Using conventional machining techniques, each time the process was changed the machine's hardware (ICs, power supply, etc.) had to be switched. This took time and cost money, which did not please customers.
So, after some thought, the development team at Sodick proposed a method that involved changing the software instead of the hardware. This in fact signified the development of EDMs with "NC Units", which allowed machining to be numerically controlled.

But because no one had developed NC units for EDMs, the only way was for Sodick to develop them in-house.
For a company so newly established, this development was really putting the future of Sodick at stake, but spurred by their commitment to always respond to the needs of their customers, they put their reservations aside and forged ahead.

As a result, in December 1976, Sodick delivered the world's first NC die-sinker EDM equipped with a microcomputer. In March of the following year, they completed the GPC Series power supply units for NC die-sinker EDMs, which laid the foundations for the expansion of the business.

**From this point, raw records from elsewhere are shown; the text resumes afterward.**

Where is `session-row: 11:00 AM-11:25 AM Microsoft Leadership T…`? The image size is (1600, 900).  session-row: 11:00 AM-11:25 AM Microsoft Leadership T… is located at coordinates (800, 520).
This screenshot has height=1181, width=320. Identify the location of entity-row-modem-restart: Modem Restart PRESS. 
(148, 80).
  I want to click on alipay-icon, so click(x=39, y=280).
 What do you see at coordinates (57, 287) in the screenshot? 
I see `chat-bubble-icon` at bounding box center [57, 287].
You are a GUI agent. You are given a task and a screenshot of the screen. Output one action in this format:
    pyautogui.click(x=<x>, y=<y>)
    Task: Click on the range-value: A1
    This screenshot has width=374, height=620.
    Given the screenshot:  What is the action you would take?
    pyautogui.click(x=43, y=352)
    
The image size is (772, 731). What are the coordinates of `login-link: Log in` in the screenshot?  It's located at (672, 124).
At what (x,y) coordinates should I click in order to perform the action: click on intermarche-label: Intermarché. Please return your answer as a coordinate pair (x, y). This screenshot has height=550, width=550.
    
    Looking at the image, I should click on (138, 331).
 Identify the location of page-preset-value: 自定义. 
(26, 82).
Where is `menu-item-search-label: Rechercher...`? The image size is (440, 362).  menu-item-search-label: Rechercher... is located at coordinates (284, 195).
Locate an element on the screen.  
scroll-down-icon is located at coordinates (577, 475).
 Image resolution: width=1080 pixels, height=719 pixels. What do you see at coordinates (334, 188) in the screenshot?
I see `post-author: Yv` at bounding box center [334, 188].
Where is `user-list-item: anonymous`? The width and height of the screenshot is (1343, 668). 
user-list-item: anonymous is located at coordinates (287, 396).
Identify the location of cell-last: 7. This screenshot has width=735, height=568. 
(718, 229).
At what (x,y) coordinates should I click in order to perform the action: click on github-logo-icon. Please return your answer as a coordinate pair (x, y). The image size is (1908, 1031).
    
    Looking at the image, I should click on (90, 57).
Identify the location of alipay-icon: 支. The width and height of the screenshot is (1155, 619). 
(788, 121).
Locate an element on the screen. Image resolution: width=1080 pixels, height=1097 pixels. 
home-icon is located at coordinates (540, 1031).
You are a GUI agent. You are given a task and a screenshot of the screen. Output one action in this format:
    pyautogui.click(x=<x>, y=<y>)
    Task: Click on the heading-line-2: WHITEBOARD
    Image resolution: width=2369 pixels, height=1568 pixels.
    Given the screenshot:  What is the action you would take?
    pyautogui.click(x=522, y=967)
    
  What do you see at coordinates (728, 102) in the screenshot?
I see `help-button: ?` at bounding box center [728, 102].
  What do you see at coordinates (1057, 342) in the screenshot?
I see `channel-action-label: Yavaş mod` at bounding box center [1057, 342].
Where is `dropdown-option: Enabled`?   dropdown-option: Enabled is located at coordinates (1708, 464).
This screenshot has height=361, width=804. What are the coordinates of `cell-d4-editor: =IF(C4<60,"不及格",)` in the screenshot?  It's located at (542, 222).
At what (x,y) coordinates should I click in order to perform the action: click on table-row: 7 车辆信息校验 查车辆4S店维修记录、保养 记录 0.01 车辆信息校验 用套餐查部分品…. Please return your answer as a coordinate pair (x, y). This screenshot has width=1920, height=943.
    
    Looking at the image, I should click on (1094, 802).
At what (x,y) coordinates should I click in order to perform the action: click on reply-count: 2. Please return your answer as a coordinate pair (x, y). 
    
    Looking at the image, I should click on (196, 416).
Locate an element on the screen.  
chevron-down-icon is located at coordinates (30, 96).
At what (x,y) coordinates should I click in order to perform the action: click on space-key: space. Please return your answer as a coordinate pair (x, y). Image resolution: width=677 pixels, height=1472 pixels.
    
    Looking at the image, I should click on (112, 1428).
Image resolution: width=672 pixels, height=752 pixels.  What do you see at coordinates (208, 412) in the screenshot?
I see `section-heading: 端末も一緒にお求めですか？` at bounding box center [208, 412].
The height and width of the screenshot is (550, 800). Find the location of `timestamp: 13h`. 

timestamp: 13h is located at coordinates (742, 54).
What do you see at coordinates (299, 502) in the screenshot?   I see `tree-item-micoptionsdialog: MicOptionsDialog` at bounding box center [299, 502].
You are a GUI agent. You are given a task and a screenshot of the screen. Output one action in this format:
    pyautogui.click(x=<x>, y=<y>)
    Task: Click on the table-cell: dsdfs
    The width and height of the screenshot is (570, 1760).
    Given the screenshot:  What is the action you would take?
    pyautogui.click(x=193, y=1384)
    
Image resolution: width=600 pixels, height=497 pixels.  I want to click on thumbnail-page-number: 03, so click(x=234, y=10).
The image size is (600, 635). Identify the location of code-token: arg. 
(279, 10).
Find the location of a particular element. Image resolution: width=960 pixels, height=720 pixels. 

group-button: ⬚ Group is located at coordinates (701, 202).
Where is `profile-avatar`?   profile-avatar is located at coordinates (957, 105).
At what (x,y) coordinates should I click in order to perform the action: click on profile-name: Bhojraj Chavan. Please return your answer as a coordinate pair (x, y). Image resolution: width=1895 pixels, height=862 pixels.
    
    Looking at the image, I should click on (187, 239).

Interview with Sodick Chairman and Founder, Toshihiko Furukawa Genesis

Could you tell us a little about the period when you built the NC Units?
Microcomputer using 4-bit microprocessor Microcomputer using 4-bit microprocessor Furukawa At the time, we heard that 4-bit microcomputers were being used to launch artificial satellites. Up until then, everyone had been building their own printed circuit boards, with memory circuits on separate boards according to their application. At that time, we were making memory boards by drilling around 20,000 holes in large substrates and connecting up diodes. We heard rumors that a way to swap various memories around had been found in the United States, so we went to Intel and asked if we could use them, but it was no good.
In the end, we disassembled calculators, used the processors from those and started writing the software.
Normally, people would think that if you didn't have something then you couldn't progress. Didn't you think that way?
Furukawa If your intention is really to do what you want to do, then you can't just simply give up just because you don't have something. One way or another, we wanted to build something that would let us modify the software however we needed. That was because we understood that that was the way to create the technology to increase machining accuracy and further reduce the workload on the machinist.
I imagine the NC EDMs created through that process made your customers pretty happy.
FurukawaYes, I mean, I hope it did. It meant that anyone could produce the same sort of result just by entering a program. Customers embraced the vision too. I think they were also imagining all the things they could do.
I think our customers used our machines thinking that with Sodick’s machines they could realize what they wanted to achieve, trusting us with their own visions.
Origin of the Sodick Company Name The name "Sodick" was created by combining the sounds of the Japanese words for “creativity" (sozo),”action” (jikko) and ”effort” (kuro kokufuku).
It embodies Sodick's total commitment to go to whatever lengths to build the machines that our customers need and to solve their problems, whatever they are. This commitment is still central to Sodick company policy today.